> WORK TO BE COMPLETED
Set down all the records below, word for word.

> EXTRACTED ENTRIES
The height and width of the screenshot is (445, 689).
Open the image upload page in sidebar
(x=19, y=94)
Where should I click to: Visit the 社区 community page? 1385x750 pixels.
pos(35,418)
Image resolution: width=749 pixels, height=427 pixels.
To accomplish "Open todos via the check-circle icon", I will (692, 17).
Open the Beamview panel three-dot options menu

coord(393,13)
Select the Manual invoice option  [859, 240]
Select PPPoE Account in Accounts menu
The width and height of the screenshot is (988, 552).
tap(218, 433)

> ANSWER SECTION
The height and width of the screenshot is (445, 689).
Open the image upload page in sidebar
(x=19, y=94)
Where should I click to: Visit the 社区 community page? 1385x750 pixels.
pos(35,418)
Image resolution: width=749 pixels, height=427 pixels.
To accomplish "Open todos via the check-circle icon", I will (692, 17).
Open the Beamview panel three-dot options menu

coord(393,13)
Select the Manual invoice option  [859, 240]
Select PPPoE Account in Accounts menu
The width and height of the screenshot is (988, 552).
tap(218, 433)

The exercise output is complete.